Collaborative efforts such as OpenSSF aim to address these concerns in open-sourced projects. Major technology players including Microsoft, Google, IBM, and others, are confirmed members of the organization’s governing board. Together, OpenSSF says they help set guidelines on vulnerability disclosures, security tooling, and threat identification. Each of the working groups has its won technical steering committee and is self-governed.
“We believe open source is a public good and across every industry we have a responsibility to come together to improve and support the security of open-source software we all depend on,” said Jim Zemlin, executive director at The Linux Foundation. “Ensuring open source security is one of the most important things we can do, and it requires all of us around the world to assist in the effort.
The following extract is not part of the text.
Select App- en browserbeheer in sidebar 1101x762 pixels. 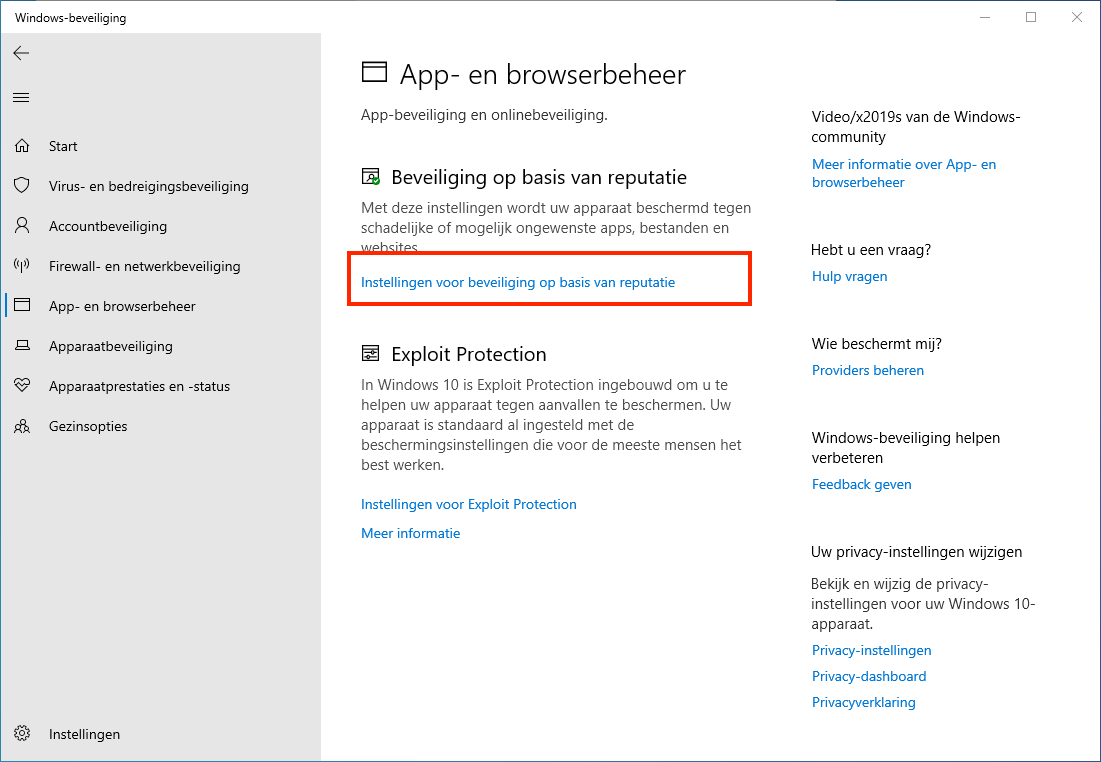click(x=122, y=306)
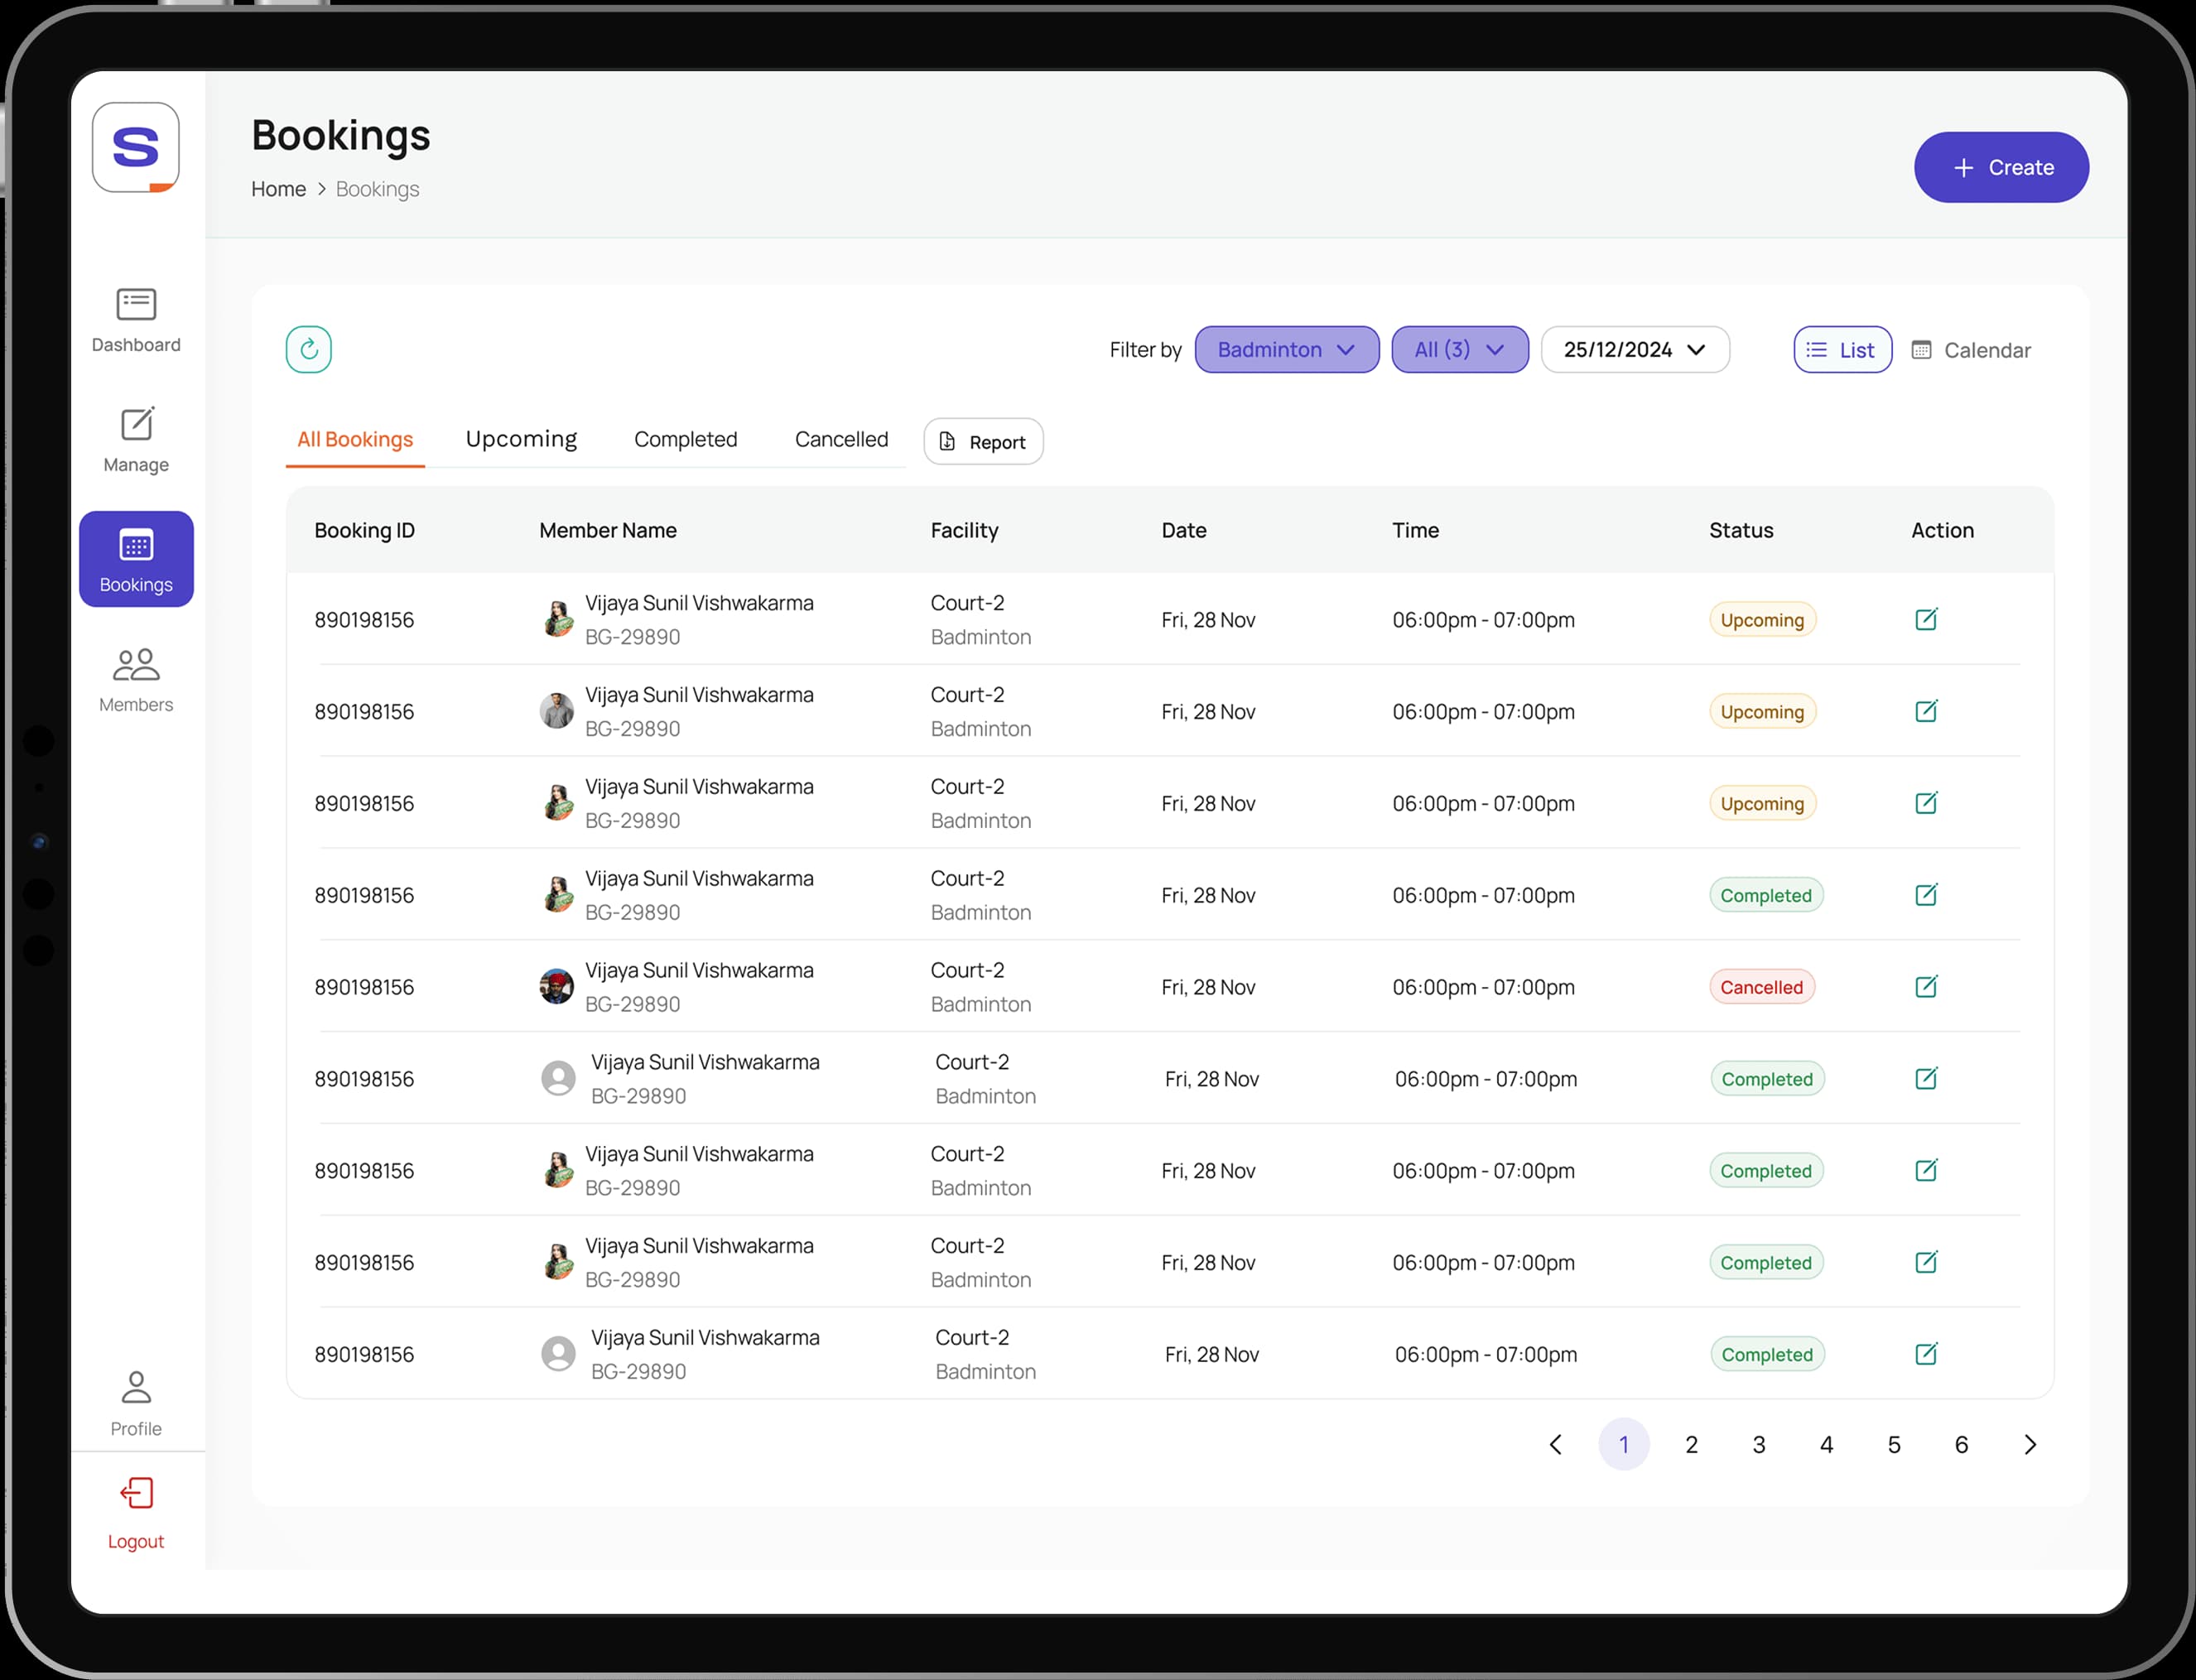Open the Dashboard sidebar item
The image size is (2196, 1680).
click(x=136, y=319)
The OpenSSF will provide that forum for a truly collaborative, cross-industry effort.”
Microsoft has warmed up to open source in the last few years. Earlier this year, the company finally admitted that it was wrong about open-source, referring to an era when Steve Balmer fiercely belittled Linux. Since Satya Nadella took the helm, however, Microsoft has been actively embracing open source with projects like Visual Studio Code, Linux subsystem on Windows, and open-sourcing some of its older projects. On June 4, 2018, the company officially acquired GitHub, one of the world’s largest code repository hosting platform, for US$7.5 billion.
Open-sourcing relies on public governance and support from its user base. The code can be scrutinized by anyone to validate their security, and any party can modify the solution to suit their own needs.
But the very nature of open-source software raises inherent security risks. Since support is decentralized, no one person or party is responsible for bugs. There’s also the risk of attackers, under the guise of a maintainer, injecting malware into popular projects. And because popular tools are cloned and continuously modified, version verification is a time-consuming process.